Menurut Editor Senior Jawa Pos ini, banyak keluhan dari masyarakat bahwa UU ITE itu terlalu cepat memidanakan orang. “Karena itulah kami dalam permasalahan ini, mengangkat apa sebenarnya jaminan atas kebebasan informasi dan komunikasi. Tapi sekaligus batasan-batasannya, terutama menurut konstitusi, termasuk ketika di era media siber,” ujarnya.
Yang juga sering bermasalah, sambungnya, apabila terjadi konflik dengan masyarakat kecenderungannya langsung melakukan pelaporan pidana tanpa mengindahkan bahwa pers punya kekhususan termasuk media siber ini.
“Bahwa ini adalah sarana kebebasan informasi. Apabila pemidanaan ini digunakan sebagai cara utama untuk mengatasi masalah, termasuk media siber, maka kebebasan informasi bisa terhambat,” ujarnya.
Roy juga mengkritik pembatasan-pembatasan kebebasan informasi yang bukan lewat UU, melainkan hanya melalui peraturan pemerintah. “Contoh Peraturan Menteri Kominfo tentang situs-situs berkonten negatif. Padahal konstitusi kita, mengariskan bahwa pembatasan-pembatasan atas HAM itu harus melalui UU. Artinya meminta persetujuan rakyat (melalui DPR),” tegasnya.
Pemblokiran internet ini, kata Roy, ada risiko melawan UU Pers karena sebagian situs-situs itu adalah pers, dimasukkan dalam pers oleh Dewan Pers. Dan UU Pers menggariskan bahwa pers tidak dikenakan sensor dan pembredelan.
Pria Kelahiran Magetan 21 September 1968 itu menegaskan mestinya hal itu disesuaikan. Dipilah-pilah mana yang bisa diblokir oleh pemerintah dan mana yang tidak. “Dewan Pers sendiri membedakan media siber antara pers dan non-pers. Cirinya adalah, ketika dia berbadan hukum, terutama PT. Mengapa berbada Hukum? Selain perintah UU juga untuk menjaga kontinuitas,” jelasnya.
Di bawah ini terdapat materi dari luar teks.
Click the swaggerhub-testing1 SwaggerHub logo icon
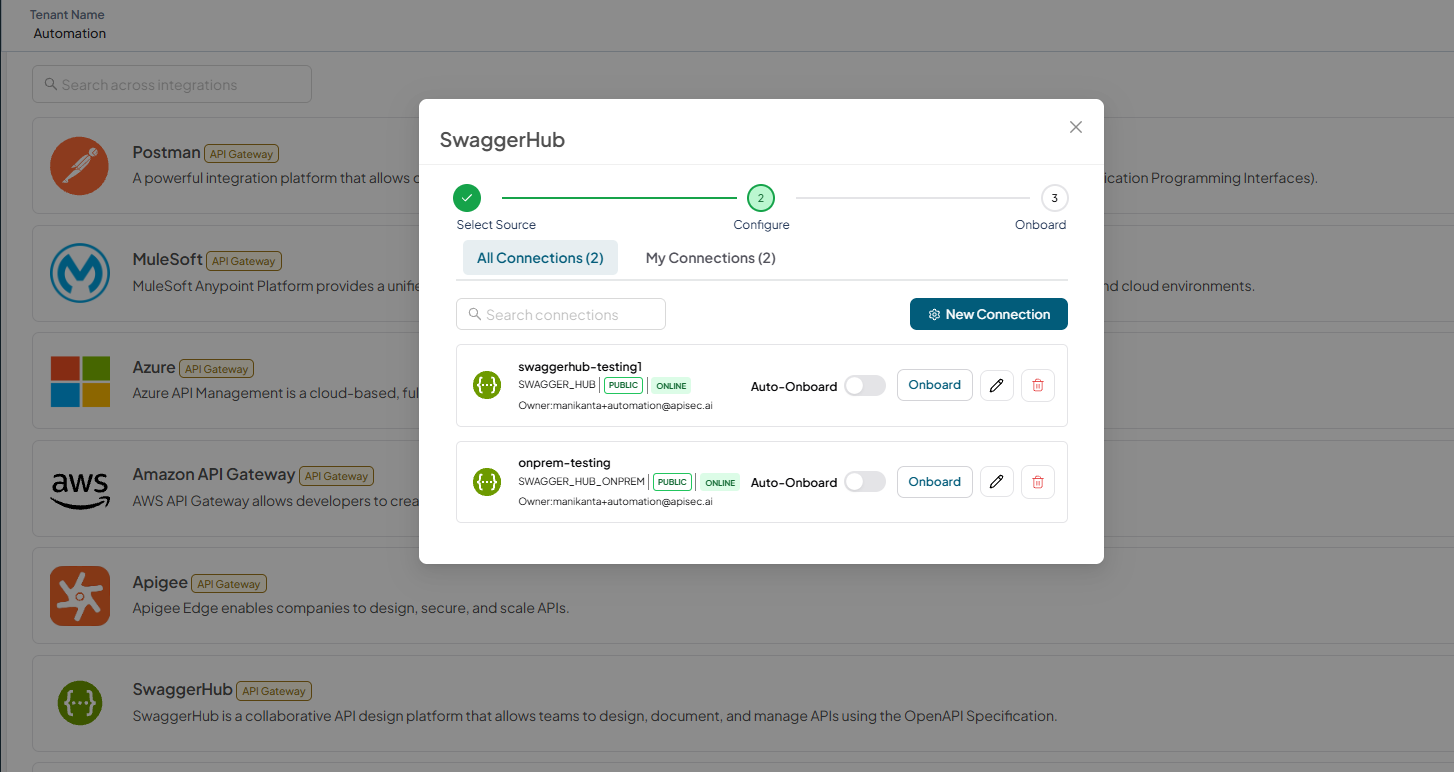The image size is (1454, 772). [487, 385]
Dia menerangkan, ketika diteliti oleh Dewan Pres, sebagian besar media siber itu tidak berbadan hukum. “Artinya siapapun bisa membikin dan siapapun bisa mengganti setiap setiap saat. Karena itulah Dewan Pers mengadakan verifikasi yang bersifat proaktif maupun pasif,” terang dia.
“Pro aktif itu mendatangi media-media siber atau mengundang media siber untuk mendaftar. Atau ketika terjadi persoalan dan pengaduannya ke Dewan Pers, Dewan Pers akan melihat, media siber ini termasuk pers atau bukan. Ketika dia termasuk pers maka akan dilakukan mediasi sesuai dengan kewenangannya, terutama penyelesaian model etik yaitu dengan menggunakan hak jawab menggunakan permintaan maaf, atau menggunakan hak koreksi,” ungkapnya.
News Aggregator
Direktur Eksekutif The Jawa Pos Institute of Pro-Otonomi (JPIP) itu juga menjelaskan karakter media massa siber yang menimbulkan celah hukum.
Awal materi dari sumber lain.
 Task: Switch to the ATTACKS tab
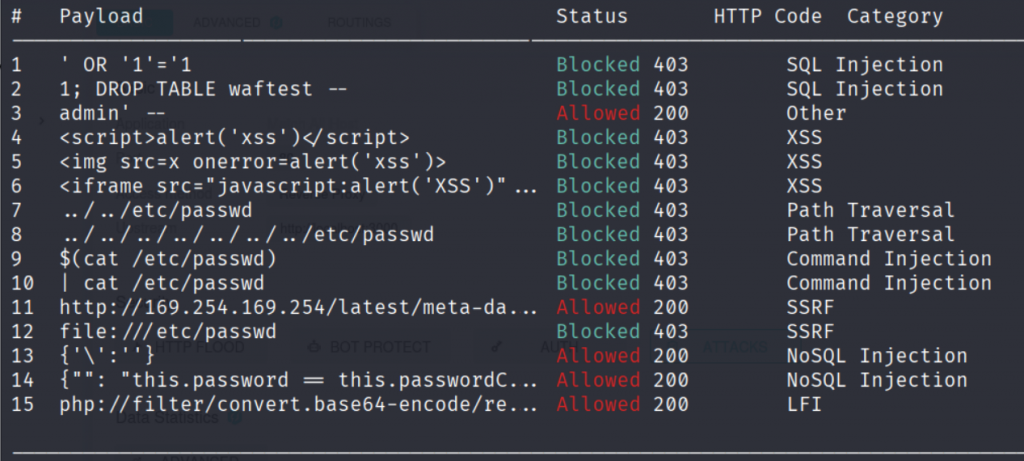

“Dalam media siber ini juga muncul kebebasan untuk menyebarkan. Dan ini terjadi kekosongan hukum ketika ada produk-produk perusahaan yang namanya news aggregator yaitu media-media yang menerbitkan bendera perusahaan sendiri tapi dia hanya mengumpulkan berita-berita dari media-media lain,” urainya.
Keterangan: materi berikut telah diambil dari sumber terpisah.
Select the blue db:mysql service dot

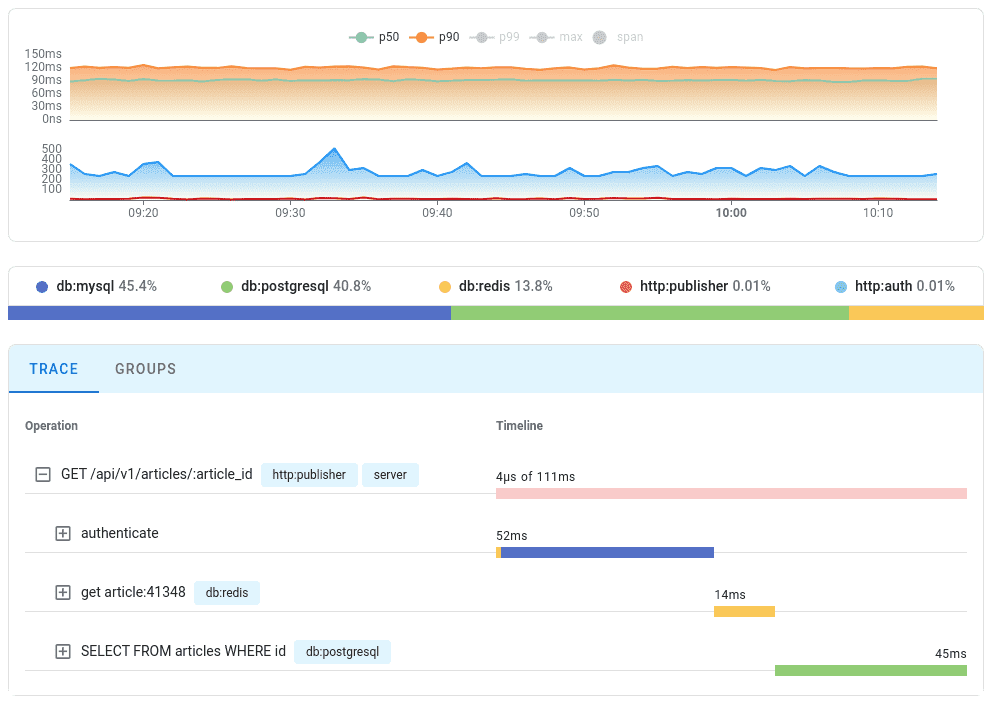point(39,286)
Mereka, lanjutnya, mengumpulkan kemudian disebarkan atas nama perusahaannya sendiri dan dia mencari iklan dengan itu. “Rupert Murdoch salah satu tokoh pers dunia menyebut ini pencurian. Karena dia tidak berkeringat untuk mencari berita-berita ini,” kata dia.
Di sini, sambungnya, terjadi kekosongan hukum dalam hukum sistem hukum Indonesia. Karena UU Hak Cipta ternyata tidak menjamin hak cipta atas berita hangat atau hot news.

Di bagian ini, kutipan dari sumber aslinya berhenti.